Those are a number of the challenges we’re facing, not to mention the recently publicized methane issues that go with natural gas development, as well as increasing environmental opposition. When the Sierra Club says, “We’re going to be preventing new gas plants from being built wherever we can”—and that’s a direct quotation from their president, Michael Brune—that shows that switching to natural gas is not a no-brainer.

I would add, there’s also an eggs-in-one-basket problem. One of the energy strengths of our country, I think, is our fuel diversity. We’ve got a lot of nuclear, we have a lot of coal, and we’re pushing for clean coal. If that doesn’t work, clearly there will be a push for more natural gas, renewables, and nuclear. But going overboard certainly can cause problems—no question. Our company’s Kern River Pipeline delivers about one third of the natural gas into California and that continues to be a very, very healthy market, but if we look at more and more use of natural gas for power plants, there are a lot of infrastructure challenges coming down the pike.

Let’s close with the question repeatedly asked at the VerdeXchange Conferences you’ve been a part of: “Where Now for Solar and Wind?” What, specifically, will be the consequences of declining subsidies for solar and wind in the marketplace?

Big changes. In this country, we don’t really have an energy policy, per se. We have tax policies and we have environmental policies. We’ve discussed the environmental policies with EPA rules driving the shutdown of coal plants simply on economics. That, of course, is an indirect driver of renewable energy development. A second driver of renewable energy development is state policy—primarily, renewable portfolio standards. A third driver is tax policy. With solar, the investment tax credit goes through the end of 2016. It’s premature to predict what will happen there. That investment tax credit, if it reverts to the 10 percent, will certainly have an impact on utility-scale solar development, not to mention distributed generation, although net metering will continue to help.

▸ Supplied entries:
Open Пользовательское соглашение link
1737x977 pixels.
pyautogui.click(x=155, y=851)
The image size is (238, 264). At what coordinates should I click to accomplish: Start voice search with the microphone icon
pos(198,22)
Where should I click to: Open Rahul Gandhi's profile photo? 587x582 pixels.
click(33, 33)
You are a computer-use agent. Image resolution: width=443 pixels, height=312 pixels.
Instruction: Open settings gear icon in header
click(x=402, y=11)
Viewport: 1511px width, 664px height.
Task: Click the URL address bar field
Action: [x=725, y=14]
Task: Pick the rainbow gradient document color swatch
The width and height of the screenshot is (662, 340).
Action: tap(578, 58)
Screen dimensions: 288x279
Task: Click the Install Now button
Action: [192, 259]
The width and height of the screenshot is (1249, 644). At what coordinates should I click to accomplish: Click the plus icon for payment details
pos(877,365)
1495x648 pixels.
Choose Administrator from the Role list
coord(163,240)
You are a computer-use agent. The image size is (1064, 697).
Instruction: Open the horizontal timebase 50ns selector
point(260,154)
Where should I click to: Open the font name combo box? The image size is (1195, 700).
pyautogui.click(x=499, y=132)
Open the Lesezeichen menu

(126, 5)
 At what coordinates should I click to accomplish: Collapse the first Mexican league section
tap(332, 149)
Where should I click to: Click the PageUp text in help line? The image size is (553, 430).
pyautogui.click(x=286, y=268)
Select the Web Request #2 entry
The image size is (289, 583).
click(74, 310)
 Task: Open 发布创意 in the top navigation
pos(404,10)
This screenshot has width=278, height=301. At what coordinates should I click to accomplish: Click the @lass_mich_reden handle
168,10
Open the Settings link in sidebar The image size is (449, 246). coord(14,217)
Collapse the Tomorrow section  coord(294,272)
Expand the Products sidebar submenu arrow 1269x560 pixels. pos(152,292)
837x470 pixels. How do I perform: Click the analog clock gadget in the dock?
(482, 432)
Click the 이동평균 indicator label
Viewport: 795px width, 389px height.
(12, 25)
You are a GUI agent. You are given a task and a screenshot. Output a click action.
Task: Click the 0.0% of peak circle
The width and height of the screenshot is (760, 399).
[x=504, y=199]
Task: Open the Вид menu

▸ Task set:
(1) Please repeat the part of the energy interview between "I would add, there’s" and "down the pike.", inclusive, word for word.
(2) Summarize the energy interview in two sentences.
(3) In the energy interview, why does the speaker say that switching to natural gas is not a no-brainer? Answer in one to three sentences.

▸ Results of the tasks:
(1)
I would add, there’s also an eggs-in-one-basket problem. One of the energy strengths of our country, I think, is our fuel diversity. We’ve got a lot of nuclear, we have a lot of coal, and we’re pushing for clean coal. If that doesn’t work, clearly there will be a push for more natural gas, renewables, and nuclear. But going overboard certainly can cause problems—no question. Our company’s Kern River Pipeline delivers about one third of the natural gas into California and that continues to be a very, very healthy market, but if we look at more and more use of natural gas for power plants, there are a lot of infrastructure challenges coming down the pike.

(2) The speaker argues that switching to natural gas is not a no-brainer, citing methane issues, growing environmental opposition such as the Sierra Club's stated aim to block new gas plants, an eggs-in-one-basket threat to the country's fuel diversity, and infrastructure challenges. On solar and wind, the speaker says the country has tax and environmental policies rather than a real energy policy, and that a reversion of the solar investment tax credit to 10 percent would affect utility-scale solar and distributed generation.

(3) The speaker cites a direct quotation from the Sierra Club's president, Michael Brune, saying the group will prevent new gas plants from being built wherever it can. According to the speaker, that statement shows the switch is not a no-brainer.